Sometimes I wonder how people you deeply care for can be so careless with you.
How they can dismiss things ever so nonchalantly and callously. How they barely register the pain they can inflict. How they can sit through the day without so much as an explanation or a response to a question. A bleak realization indeed – something that induces even the strongest to tears. While people around me were learning to get by the heat, I was pretty much forcing myself to gather every bit of my strength to see pass the misfortune.
It’s so disorienting. Each mind does have its tipping point until it realizes that it can switch on its auto pilot for safety. But until then my worst enemy is the chasm in my head.
My self-fixing will begin once I get off these distractions. Until then, I hurt.

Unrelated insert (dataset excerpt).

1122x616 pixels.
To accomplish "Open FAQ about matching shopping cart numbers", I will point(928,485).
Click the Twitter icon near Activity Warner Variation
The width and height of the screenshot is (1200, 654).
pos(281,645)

I cleaned my station today. Cleaned my cabinet, cleaned my drawer and my in/ out tray. I’m off to an indefinite paid off leave.

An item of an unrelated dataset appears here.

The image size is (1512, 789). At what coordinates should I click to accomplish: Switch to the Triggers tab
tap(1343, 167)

It was quite poignant doing it, like I was losing something important. I’ll miss the people, I’ll miss the hubbub, I’ll miss the routine of having to wake up at ten in time for my twelve shift. I’ll miss my daily trips to the pantry for a cup of cheap (but good) coffee. I’ll miss the nice old guard who greets me everyday with a vigorous “Good day, Ma’am!”. I’ll miss so many things that to list them would be unnecessary, but know that I will miss every little thing about my so-called second home.
It was at least mine for four years, now there is a possibility that I would have to leave. And the relative comfort starts to shake.